ECI lead: Dr Paula Harrison

A project to co-produce innovative and effective policy strategies and measures in key social, economic, and environmental sectors based on an improved quantification and assessment of the cross-sectoral impacts and vulnerabilities associated with high-end scenarios.

The IMPRESSIONS project researched what a future above 2°C could look like, defined as “high-end climate change”, and assessed what decisions we can take to help reduce the impacts of such high-end climate change. However, climate change isn’t the only problem the world faces; we live in a world with poverty, poor health, water shortages, a lack of food security, land degradation, resource depletion, mounting social inequalities and weak governance systems.
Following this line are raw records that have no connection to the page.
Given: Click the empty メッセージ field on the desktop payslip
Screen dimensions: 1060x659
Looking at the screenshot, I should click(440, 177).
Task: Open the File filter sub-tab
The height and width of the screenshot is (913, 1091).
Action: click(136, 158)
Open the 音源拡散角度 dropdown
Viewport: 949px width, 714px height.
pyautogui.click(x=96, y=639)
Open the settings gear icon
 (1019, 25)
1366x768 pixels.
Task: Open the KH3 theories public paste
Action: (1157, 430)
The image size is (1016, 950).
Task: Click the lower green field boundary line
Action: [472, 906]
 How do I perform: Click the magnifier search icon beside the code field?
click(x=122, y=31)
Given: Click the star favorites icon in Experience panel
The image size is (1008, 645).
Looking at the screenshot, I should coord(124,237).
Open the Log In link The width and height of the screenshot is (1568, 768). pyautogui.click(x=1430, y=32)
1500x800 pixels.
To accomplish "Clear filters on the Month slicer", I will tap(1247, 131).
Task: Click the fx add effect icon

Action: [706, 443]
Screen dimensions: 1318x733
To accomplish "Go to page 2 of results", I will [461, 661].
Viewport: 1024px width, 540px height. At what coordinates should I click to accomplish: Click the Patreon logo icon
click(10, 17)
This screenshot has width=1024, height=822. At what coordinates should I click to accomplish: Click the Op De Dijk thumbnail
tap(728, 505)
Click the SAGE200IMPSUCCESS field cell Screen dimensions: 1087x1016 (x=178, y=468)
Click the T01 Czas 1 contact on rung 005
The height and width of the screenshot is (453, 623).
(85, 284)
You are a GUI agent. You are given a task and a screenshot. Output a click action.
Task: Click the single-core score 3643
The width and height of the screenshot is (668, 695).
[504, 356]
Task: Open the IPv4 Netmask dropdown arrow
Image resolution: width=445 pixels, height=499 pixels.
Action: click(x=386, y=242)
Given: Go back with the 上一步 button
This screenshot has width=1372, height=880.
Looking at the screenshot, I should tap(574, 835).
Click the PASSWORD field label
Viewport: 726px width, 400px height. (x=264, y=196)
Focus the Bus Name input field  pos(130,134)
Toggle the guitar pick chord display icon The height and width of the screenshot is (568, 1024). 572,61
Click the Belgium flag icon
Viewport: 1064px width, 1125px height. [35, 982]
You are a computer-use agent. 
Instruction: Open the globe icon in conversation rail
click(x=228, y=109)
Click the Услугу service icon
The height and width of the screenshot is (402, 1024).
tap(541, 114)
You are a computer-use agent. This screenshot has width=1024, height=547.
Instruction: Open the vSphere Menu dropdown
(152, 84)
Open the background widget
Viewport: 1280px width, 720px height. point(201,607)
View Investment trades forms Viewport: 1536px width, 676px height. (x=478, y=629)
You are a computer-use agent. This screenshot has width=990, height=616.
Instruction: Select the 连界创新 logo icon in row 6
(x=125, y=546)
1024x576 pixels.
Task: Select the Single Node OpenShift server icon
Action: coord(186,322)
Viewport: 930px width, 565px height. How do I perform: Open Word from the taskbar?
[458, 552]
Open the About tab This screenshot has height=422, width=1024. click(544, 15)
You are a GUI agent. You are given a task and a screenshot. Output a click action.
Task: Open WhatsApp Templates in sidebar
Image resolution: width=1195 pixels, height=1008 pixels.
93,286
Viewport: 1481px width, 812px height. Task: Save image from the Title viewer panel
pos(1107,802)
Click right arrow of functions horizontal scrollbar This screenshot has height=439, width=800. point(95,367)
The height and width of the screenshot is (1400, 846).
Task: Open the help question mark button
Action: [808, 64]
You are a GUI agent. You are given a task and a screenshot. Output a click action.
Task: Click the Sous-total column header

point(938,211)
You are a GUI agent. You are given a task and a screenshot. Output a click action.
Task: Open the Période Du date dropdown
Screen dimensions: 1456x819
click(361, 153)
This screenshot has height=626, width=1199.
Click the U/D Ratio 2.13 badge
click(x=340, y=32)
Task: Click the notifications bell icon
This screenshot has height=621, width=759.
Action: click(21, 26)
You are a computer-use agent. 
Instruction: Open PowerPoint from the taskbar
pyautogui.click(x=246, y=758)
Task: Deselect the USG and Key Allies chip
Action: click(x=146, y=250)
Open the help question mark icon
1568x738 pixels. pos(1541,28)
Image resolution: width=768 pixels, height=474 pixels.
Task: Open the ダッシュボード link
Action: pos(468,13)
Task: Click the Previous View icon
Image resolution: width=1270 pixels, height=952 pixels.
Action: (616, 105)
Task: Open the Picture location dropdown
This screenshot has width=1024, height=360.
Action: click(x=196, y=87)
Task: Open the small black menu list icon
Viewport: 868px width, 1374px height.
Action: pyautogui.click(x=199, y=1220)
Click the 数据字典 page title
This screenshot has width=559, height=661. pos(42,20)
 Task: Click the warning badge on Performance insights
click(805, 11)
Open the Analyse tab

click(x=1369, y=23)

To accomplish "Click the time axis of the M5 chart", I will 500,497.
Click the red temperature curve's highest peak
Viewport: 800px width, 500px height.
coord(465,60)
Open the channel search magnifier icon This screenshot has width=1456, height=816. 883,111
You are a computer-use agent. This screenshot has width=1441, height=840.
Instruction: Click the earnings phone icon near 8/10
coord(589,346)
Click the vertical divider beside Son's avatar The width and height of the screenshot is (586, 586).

These global problems are all closely interlinked and our current solutions for tackling them tend to be over-simplistic.

Outputs

IMPRESSIONS modelled the possible impacts of high-end climate change combined with other key global challenges for five case studies across Europe and Central Asia. Stakeholders have helped develop a vision for what we want the year 2100 to look like, as well as pathways and concrete guidelines for action to move society closer to this vision of a sustainable future.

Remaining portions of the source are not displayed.